En fait, le but était vraiment de commencer avec un morceau qui soit un peu différent de ce qu’on va pouvoir entendre d’habitude. En général, quand tu écoutes un album de metal, tu as souvent une petite intro d’une ou deux minutes, puis ça part sur le « hit » de l’album, le morceau facile de quatre minutes. Nous voulions un peu changer ça, parce qu’au niveau de la composition, nous avons essayé de composer les morceaux pour qu’ils s’insèrent bien dans l’album. Donc le but était de répartir les types de morceaux différents, donc nous ne voulions pas mettre quatre morceaux de quatre minutes, faciles, au début, et après laisser tous les morceaux un peu plus progressifs. Le but était de tenter de commencer avec un morceau qui te mette un bon parpaing dans la gueule au niveau technique et tout, et il y a aussi le fait que le motif d’intro du premier morceau, donc le début de l’album, soit aussi le motif de fin de l’album. Donc la fin de l’instrumental reprend le motif de l’intro, mais joué différemment. C’était le but de faire un album comme une première et une quatrième de couverture sur un livre.
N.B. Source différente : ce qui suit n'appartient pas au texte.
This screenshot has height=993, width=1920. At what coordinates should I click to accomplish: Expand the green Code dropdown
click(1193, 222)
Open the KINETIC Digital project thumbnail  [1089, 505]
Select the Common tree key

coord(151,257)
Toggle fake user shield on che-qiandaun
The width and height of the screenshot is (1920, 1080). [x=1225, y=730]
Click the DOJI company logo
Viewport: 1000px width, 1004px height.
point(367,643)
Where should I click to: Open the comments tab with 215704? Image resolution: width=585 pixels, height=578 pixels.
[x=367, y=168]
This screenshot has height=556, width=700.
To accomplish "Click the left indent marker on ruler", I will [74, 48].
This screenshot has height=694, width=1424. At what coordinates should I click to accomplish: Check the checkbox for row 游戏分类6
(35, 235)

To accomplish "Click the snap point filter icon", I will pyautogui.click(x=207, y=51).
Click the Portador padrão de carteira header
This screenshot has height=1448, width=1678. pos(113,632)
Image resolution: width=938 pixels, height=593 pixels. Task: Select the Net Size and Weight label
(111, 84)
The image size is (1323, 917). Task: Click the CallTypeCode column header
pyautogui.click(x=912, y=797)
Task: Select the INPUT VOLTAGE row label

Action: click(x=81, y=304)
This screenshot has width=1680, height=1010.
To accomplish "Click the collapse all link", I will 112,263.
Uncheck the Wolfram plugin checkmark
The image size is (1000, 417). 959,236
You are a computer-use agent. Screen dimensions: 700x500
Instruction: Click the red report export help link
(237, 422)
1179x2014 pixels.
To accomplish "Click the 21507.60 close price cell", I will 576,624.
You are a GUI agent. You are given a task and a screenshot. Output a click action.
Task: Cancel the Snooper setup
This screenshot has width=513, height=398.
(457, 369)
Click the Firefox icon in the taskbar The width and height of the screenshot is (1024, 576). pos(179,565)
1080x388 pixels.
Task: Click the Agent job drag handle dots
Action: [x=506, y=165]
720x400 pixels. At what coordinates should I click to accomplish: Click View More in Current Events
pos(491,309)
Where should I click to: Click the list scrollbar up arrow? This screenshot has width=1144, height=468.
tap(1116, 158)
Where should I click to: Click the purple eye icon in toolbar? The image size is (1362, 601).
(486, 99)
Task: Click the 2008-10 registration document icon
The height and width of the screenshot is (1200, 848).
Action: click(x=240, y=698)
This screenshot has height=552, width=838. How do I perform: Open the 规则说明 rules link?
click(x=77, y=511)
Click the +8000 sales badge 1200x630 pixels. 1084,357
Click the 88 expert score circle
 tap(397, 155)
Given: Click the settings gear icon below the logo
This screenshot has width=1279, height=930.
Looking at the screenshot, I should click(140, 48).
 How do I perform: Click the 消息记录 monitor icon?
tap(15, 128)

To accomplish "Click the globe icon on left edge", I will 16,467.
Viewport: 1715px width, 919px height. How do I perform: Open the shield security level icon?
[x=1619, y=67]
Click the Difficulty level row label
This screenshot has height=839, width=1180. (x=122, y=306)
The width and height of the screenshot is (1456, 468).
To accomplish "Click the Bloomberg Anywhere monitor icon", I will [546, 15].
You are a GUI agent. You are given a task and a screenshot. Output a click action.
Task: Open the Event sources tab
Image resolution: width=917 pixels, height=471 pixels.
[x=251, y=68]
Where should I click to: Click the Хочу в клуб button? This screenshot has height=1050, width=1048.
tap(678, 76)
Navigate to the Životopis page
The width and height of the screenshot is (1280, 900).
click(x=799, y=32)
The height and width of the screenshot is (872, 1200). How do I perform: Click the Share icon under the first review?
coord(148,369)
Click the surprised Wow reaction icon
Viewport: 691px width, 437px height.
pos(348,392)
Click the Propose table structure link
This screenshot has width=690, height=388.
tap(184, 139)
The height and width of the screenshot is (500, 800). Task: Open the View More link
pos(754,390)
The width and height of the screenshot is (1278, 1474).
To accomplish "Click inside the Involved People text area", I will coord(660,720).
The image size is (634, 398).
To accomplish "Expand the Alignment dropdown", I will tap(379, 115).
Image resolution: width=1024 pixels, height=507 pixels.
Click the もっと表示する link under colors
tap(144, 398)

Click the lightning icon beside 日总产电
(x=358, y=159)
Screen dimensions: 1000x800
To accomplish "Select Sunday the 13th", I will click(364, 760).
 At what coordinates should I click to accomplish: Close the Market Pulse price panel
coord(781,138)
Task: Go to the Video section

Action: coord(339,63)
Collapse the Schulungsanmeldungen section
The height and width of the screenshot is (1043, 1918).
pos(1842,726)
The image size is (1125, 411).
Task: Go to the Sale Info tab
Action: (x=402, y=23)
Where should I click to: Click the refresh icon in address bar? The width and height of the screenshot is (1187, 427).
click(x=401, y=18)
Est-ce que l’équilibre entre le côté accrocheur du morceau et son côté progressif a été difficile à trouver ?

Oui, ç’a été compliqué à trouver. Ce genre de morceau-là, ça demande beaucoup d’essais, de ratés, beaucoup de travail au niveau de la structure, etc. Le plus dur est de garder un fil conducteur tout en ayant une certaine variété dans la composition du morceau, pour ne pas se retrouver au bout de huit minutes à dire : « Bon, ça tourne un peu en rond sur toujours le même riff. » Evidemment, il faut apporter de la variété, mais d’un autre côté, c’est aussi compliqué de ne pas se perdre dans une avalanche de riffs, qui n’ont pas forcément de lien entre eux, surtout quand il y a des changements de tempo, de mélodie, etc., comme il peut y en avoir dans ce morceau-là. C’est le genre de morceau qui demande beaucoup de travail. Ça nous a donc vraiment pris plusieurs mois pour finir de composer, avec beaucoup de versions différentes, beaucoup de structures différentes, de riffs, etc. Par exemple, la fin du morceau, les deux dernières minutes, il me semble que nous avons mis facilement deux ou trois mois à les composer.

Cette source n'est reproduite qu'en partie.